It seems like a long time ago already, but there was a lot of momentum behind this thing called the Monorail. I won’t even get into the details, the politics, and the goofiness of what became a battle about whether light rail or mono rail would carry the day. In the end, the monorail disintegrated under many of the same circumstances that some of us think will pull down the tunnel; Frankenfinancing, just-trust-us politics, and poor planning. But the latest effort for a hearty Vehicle Licensing Fee (VLF) could keep one of the promises that the monorail mess couldn’t keep, rail transit for Ballard.
I’m going to quote from a memo written by the Seattle Department of Transportation (SDOT) asking for an $80 VLF in order to plan and execute rail to Ballard. High Capacity Transit is really another way of saying rail. Feel free to challenge that assessment in the comments, but here’s what SDOT is asking for:
For the Ballard and Eastlake corridors, HCT is the only option that meets projected transit ridership demand. There are also travel time and greenhouse gas emission reductions that would not be attainable through other modes. Having the flexibility to pursue additional HCT planning would create a phasing process of (1.) 6-7 years of bus corridor development while simultaneously doing planning and design for two HCT corridors: Center City Connector and Ballard, and (2.) in years 7+, focus on HCT corridor implementation and continued bus corridor improvements.
The experts are saying a longer collection period of the full $100 in VLF ($20 is VLF already happening) allowed by law would meet the demand for transit to and from Ballard. I am a demand side guy when it comes to transit, and that’s a big reason why I am a “density advocate.” Much of the whining and complaining about density has come from Ballard. Remember Edith Macefield? She’s the Ballard woman elevated to hero worship status by a peans written by Knute Berger and others because she held out against invasive “highest and best use” of land in Ballard. The truth is that Ballard has changed. Old Ballard has given way to the future many of us talk about. The old Googie Denny’s is gone in favor of density and everywhere you look there are people waiting in absurdly long lines to pay lots of money for fancy dinners.

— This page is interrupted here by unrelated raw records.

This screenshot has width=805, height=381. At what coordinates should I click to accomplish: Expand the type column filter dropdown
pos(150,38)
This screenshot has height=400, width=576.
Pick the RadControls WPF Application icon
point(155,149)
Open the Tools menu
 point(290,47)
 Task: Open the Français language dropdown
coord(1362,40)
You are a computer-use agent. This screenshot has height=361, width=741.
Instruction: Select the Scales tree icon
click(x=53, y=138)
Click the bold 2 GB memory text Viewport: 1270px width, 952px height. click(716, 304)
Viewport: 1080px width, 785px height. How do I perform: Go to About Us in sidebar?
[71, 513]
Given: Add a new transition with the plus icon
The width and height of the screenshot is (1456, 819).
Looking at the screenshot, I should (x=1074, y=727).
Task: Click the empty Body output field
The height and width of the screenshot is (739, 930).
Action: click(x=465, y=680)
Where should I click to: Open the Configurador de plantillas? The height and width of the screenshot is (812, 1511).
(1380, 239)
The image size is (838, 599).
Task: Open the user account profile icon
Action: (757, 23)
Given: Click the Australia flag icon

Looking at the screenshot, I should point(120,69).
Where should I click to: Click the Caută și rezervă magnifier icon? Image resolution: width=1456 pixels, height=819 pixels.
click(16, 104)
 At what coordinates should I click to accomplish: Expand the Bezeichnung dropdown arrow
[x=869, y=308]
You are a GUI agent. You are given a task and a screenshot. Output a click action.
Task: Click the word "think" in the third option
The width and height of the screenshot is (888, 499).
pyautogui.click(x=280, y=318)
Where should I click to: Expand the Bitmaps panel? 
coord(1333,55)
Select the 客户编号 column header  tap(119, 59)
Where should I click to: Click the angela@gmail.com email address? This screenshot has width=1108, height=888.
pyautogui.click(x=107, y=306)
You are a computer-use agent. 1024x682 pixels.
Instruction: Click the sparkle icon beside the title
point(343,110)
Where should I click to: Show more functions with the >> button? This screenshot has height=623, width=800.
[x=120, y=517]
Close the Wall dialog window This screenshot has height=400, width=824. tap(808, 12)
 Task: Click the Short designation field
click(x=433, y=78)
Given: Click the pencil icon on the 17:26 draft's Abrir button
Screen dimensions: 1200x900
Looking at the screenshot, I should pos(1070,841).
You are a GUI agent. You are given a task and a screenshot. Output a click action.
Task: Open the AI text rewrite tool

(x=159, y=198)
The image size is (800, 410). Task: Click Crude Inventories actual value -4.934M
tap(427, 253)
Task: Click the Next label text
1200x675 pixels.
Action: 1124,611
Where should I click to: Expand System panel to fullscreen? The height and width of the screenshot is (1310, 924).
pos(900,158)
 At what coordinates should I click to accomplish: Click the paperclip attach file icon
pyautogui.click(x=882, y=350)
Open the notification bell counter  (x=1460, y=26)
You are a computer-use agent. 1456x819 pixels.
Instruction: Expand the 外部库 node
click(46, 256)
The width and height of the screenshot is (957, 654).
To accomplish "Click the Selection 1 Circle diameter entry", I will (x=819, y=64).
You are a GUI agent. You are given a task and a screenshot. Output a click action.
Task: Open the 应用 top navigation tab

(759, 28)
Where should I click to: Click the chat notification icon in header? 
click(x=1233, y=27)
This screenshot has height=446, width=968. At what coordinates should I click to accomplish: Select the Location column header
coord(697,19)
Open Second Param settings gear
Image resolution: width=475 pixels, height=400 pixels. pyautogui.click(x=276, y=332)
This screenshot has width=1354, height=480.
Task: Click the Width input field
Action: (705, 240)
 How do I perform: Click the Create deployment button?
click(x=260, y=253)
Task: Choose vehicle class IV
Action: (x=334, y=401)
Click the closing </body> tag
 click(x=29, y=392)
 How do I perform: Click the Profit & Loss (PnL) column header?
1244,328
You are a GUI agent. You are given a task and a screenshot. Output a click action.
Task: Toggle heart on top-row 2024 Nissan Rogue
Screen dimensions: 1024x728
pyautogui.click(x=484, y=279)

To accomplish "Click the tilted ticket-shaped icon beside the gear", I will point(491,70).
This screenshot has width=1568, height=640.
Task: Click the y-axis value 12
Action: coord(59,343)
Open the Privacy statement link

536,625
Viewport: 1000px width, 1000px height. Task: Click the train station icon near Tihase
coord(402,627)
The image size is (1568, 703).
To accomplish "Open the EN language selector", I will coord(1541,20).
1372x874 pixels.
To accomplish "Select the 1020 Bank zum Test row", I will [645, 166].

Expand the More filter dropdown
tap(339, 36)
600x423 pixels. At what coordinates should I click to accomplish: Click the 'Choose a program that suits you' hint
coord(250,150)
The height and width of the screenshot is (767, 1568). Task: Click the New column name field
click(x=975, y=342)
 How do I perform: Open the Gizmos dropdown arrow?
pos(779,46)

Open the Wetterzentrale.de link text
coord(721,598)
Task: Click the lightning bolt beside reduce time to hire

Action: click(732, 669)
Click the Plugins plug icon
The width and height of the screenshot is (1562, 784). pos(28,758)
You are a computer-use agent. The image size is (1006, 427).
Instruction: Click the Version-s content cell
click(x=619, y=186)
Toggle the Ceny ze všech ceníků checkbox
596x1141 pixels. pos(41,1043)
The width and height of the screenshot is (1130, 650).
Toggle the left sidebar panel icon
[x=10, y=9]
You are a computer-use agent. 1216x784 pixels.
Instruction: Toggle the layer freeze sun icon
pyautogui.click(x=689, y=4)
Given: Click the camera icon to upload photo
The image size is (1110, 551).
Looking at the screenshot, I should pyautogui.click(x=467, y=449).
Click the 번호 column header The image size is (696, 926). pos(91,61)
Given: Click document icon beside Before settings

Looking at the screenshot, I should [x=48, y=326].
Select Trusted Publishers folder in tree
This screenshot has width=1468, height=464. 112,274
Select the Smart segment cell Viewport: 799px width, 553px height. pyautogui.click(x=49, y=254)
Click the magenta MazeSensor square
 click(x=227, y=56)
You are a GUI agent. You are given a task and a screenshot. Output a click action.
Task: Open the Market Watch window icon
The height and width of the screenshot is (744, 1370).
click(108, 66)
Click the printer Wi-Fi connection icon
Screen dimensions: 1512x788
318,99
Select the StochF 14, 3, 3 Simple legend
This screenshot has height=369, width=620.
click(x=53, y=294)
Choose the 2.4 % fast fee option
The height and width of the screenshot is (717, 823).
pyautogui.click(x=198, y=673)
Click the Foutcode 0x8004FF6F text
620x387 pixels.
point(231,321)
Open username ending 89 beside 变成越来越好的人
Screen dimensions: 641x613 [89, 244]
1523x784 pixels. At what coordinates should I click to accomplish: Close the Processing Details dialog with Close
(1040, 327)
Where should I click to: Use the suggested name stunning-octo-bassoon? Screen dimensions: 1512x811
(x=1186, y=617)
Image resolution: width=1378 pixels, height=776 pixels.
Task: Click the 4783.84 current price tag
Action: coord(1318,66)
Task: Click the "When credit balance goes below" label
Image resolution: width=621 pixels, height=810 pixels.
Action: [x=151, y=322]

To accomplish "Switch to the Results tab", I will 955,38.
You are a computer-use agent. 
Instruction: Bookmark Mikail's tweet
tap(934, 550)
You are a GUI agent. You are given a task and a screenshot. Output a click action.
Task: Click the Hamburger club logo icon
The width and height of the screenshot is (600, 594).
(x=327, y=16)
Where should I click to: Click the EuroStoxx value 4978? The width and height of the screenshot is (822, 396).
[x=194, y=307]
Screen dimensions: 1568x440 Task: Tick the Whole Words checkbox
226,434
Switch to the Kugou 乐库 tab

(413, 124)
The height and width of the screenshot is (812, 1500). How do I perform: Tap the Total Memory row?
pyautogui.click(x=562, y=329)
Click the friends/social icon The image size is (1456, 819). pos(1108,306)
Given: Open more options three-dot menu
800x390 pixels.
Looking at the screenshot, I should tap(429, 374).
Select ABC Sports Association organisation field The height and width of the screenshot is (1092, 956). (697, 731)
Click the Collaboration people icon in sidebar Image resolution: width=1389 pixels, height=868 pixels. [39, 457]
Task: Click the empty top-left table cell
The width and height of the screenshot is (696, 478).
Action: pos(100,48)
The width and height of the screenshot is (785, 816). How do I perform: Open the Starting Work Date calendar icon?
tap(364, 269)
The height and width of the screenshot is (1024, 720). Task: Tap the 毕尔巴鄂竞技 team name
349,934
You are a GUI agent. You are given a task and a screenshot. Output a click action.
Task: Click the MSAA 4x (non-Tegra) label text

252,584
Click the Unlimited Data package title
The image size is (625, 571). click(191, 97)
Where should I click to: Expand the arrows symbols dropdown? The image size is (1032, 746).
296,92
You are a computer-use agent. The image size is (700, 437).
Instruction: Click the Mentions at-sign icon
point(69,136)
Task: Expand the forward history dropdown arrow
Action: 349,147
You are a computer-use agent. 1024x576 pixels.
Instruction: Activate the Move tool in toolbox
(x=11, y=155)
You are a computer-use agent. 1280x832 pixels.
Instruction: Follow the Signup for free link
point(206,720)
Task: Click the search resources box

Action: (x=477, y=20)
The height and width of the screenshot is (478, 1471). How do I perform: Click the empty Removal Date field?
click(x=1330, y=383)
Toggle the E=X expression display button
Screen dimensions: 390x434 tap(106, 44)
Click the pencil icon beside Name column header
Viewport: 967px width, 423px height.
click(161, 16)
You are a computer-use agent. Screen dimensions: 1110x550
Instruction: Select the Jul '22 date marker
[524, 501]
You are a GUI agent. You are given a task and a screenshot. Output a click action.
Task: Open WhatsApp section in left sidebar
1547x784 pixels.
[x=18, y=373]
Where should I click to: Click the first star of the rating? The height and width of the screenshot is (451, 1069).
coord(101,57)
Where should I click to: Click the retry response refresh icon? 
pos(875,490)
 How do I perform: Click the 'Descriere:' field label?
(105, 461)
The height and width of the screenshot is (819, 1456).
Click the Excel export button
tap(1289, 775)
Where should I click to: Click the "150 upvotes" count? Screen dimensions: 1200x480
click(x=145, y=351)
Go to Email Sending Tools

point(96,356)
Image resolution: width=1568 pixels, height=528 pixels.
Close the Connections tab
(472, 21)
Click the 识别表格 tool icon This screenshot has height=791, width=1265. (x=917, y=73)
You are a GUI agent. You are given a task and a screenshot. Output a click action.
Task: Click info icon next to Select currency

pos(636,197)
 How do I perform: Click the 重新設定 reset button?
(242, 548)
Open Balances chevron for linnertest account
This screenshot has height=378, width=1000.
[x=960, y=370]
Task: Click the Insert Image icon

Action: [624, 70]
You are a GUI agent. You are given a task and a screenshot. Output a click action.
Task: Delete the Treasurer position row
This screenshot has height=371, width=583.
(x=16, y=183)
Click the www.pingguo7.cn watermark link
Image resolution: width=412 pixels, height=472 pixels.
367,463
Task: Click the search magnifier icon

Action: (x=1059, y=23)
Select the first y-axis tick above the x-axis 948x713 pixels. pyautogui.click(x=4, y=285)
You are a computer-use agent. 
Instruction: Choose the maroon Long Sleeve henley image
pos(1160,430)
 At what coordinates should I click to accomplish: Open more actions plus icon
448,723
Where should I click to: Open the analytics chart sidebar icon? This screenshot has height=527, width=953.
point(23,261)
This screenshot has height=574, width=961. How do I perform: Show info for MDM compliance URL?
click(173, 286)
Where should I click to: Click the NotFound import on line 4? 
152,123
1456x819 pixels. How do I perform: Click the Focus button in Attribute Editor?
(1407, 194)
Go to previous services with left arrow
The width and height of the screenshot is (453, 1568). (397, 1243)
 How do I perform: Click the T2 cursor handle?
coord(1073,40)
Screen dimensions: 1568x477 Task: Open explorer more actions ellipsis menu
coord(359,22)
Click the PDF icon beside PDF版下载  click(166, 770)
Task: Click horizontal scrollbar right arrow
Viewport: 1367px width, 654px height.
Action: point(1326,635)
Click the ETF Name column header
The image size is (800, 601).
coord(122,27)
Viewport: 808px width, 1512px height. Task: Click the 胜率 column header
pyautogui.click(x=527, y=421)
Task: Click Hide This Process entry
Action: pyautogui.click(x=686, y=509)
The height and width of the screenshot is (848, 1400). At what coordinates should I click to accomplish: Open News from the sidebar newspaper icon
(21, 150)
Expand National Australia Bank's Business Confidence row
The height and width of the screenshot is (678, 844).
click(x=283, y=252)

Ballard, like it or not, has done much of it’s part in transforming Seattle into the dense, walkable, fully built out neighborhood that aggregates demand for transit, just like we density believers say it should. We’ve got the demand, now where’s the transit? It makes it hard on density advocates like me when the transit doesn’t follow the density. We’ve put all our rhetorical eggs in the density basket. If the City doesn’t up zone around transit or follow density with investment in transit where there already is density, it kicks us right in the eggs. The Council should do the right thing by Ballard on Monday, and support the maximum use of VLF so we can be sure that we put our money where our density is. If nothing else, do it for Edith.